After the turn of the millennium, most families owned corded landline phones. With almost everyone having them, the phones lost their aristocracy status—that belonged to the Nokia 3310 now—but they were still the prominent means of communication even at that point of time.
As time passed, technological advances meant that the phones got smart and smarter—and cheaper—and more people started owning them. The portability of the cordless mobile phones made it the de facto mode of communication amongst people.
Corded landline phones were now hiding in silence in some corner of the home, rarely ever used. Indeed, at this point of time, a household may or may not have them, but are more than likely to have more than one mobile phone.
The corded landline phone is the traditional out-and-out winger in football.
The victims of tactical innovations
Back in the 90s and the early 2000s, the likes of Luis Figo, Ryan Giggs, Roberto Donadoni and David Beckham were leading acts in their teams. They were the last of the traditional star wingers, jinxing past their marker and putting in the perfect cross for the forward to score.
However, this breed is a dying one—and the ones that still exist, aren’t really requisite players of the system like the aforementioned players were.
In the old times, the 4-4-2 was the prominent formation in both defence and attack. Even though most teams right now use the same formation to maintain a steady defensive shape, it takes a completely different form whilst in attack.
The Champions League winner for the last two years, Real Madrid, for example, use the conventional 4-4-2 when without possession of the ball and switch to a 4-3-3 or 4-3-1-2 when in possession.
Juventus, the pioneers of the 3-man backline, also use a similar strategy where they momentarily shift to a 4-4-2 in defence before taking the general shape in attack.
The job of a modern winger is much more sophisticated than it was before. Two decades ago, the winger was supposed to support his full-back in defence and then support the striker in attack, mainly with crosses. His job was predominantly supporting, scoring was never really the concern.
However, with changes in the way football is played right now, with forwards that are much more specialised than before, the position that has seen the most evolvement is the winger’s.
The archetype forward of those times was a tall aerially strong folk that could bully defenders within the box, someone like Alan Shearer. So the stratagem laid out for the wingers was simple: run past the opponent and play in the cross.
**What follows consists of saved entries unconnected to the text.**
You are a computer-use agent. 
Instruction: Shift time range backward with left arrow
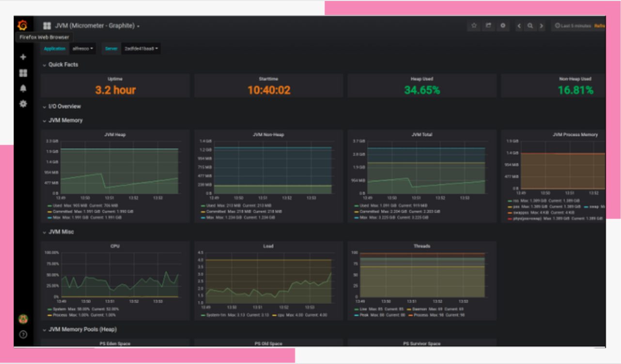(519, 26)
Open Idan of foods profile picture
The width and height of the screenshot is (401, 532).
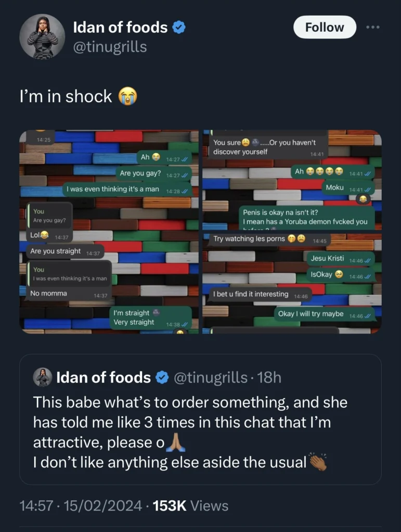pyautogui.click(x=42, y=36)
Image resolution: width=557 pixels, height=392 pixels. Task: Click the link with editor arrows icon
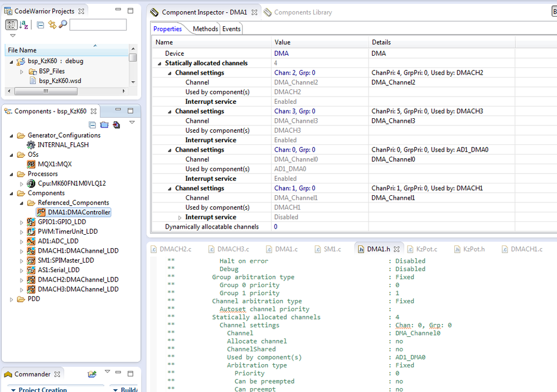click(52, 25)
It’s not that they were always confined to doing this alone as they also played centrally at times, but providing width and crosses were the basic duties of the winger.
The forwards right now are more specialised than the all-round player that Shearer was. With the rise of tactical variances like using goalscorers on the wings and asking them to cut inside while the striker drops to become the trequartista , the traditional winger has become the ultimate casualty.
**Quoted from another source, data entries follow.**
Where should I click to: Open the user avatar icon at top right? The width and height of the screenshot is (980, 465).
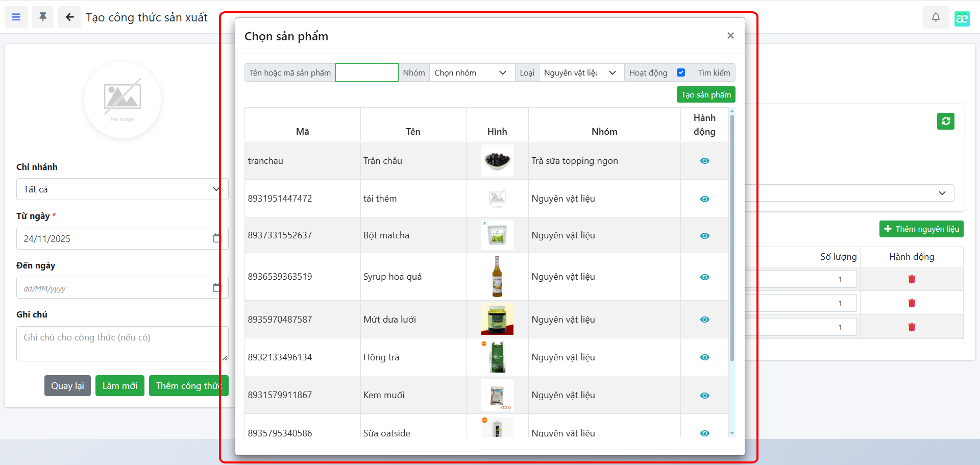[x=962, y=18]
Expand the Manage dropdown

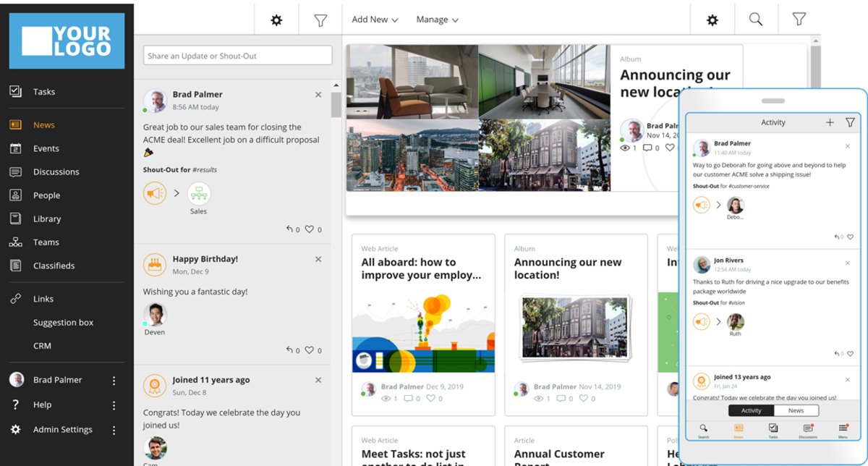click(x=437, y=19)
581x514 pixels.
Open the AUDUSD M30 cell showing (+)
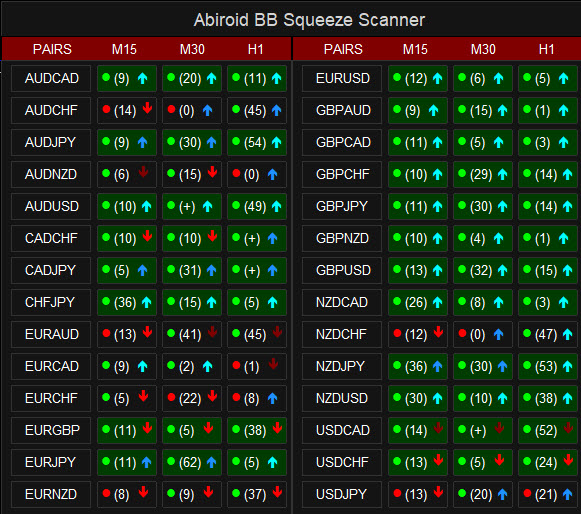(x=192, y=206)
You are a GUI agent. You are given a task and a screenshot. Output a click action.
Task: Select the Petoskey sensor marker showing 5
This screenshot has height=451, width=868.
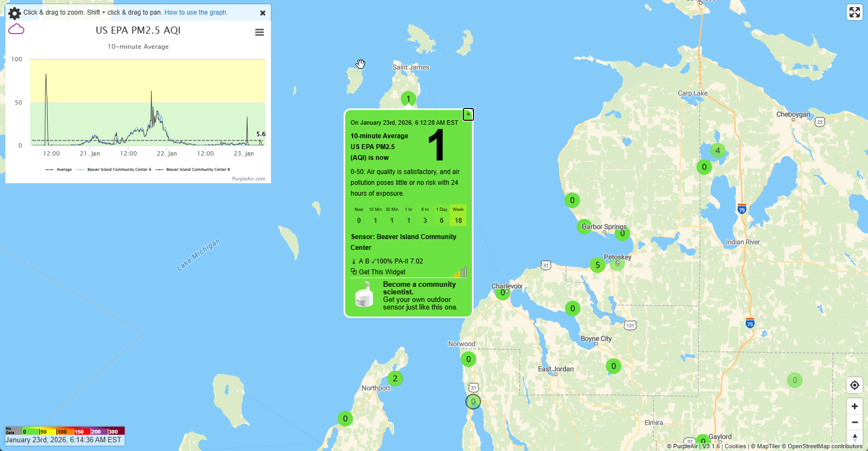[x=598, y=265]
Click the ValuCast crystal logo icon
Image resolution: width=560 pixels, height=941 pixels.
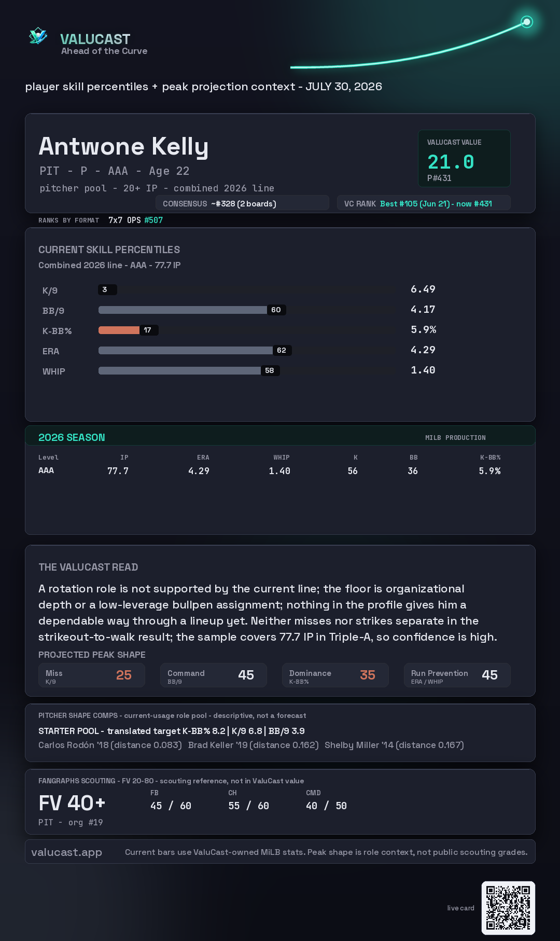38,36
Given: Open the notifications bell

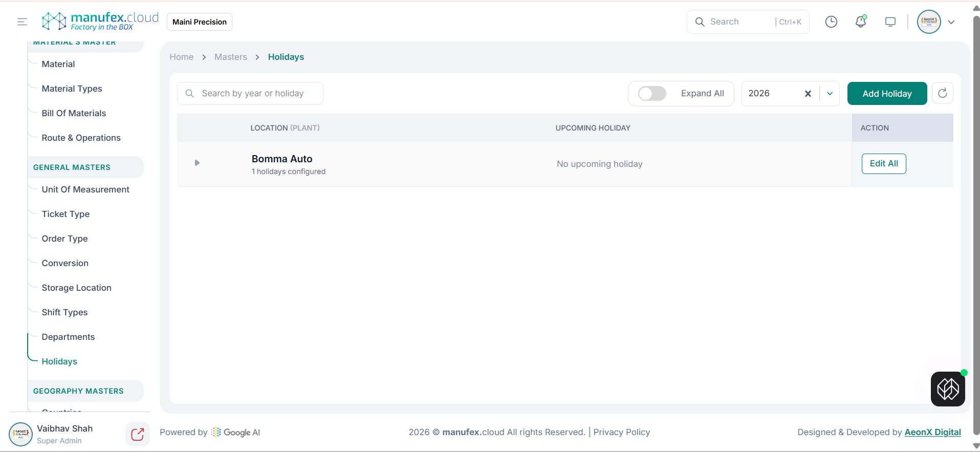Looking at the screenshot, I should pyautogui.click(x=861, y=21).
During the golden years of Barcelona, the trio of Thierry Henry, Lionel Messi and Samuel Eto’o combined to score over a 100 goals in their treble winning season. All of these players were specialised forwards taking up the front three spots. Had they played for three different teams, they would be the striker in each of them.
And now we have the MSN, Messi-Suarez-Neymar, another trio of players where two are essentially forwards shunted on the wings to maximise the scoring potential. Almost every club uses this strategy right now—and why wouldn’t they? It works.
The job of the winger in the tactical sense is to provide width to the system. Flirting with the touchline is basically the job description of a winger. However, with the rise of the attacking full-back, the job of providing width is no longer mandatory.
Full-backs these days are more wing-backs, they attack as much as they defend. The holding midfielder drops deep to push the centre-halves out and full-backs up above on the pitch. They are the width-providers, so using traditional wingers while having attacking full-backs is sort of redundant.
Hence, wingers are expected to be more involved centrally.
Football systems in the olden days were very basic. Defenders, including the full-backs, were only meant to defend. The central midfielders were expected to guard the defence while setting the tempo. The wingers were instructed to provide width and support both attack and defence while the forwards would score.
Now, with tactical innovations changing the way the game is played, the classic traditional winger no longer fits the bill. The rise of Gareth Bale gave birth to a hope that maybe, just maybe, the traditional winger will resurge in a much more stronger way, but his move to Real Madrid and subsequent change of positions killed those hopes.
There are a few players that play in the traditional wide midfielder, the likes of, say, Lucas Vazquez. But, as is the case with Vazquez, they are more of a super-sub to mix things up in the park than indispensable cogs in the system.
And that’s what they shall be for a considerable amount of time: the bit-part player.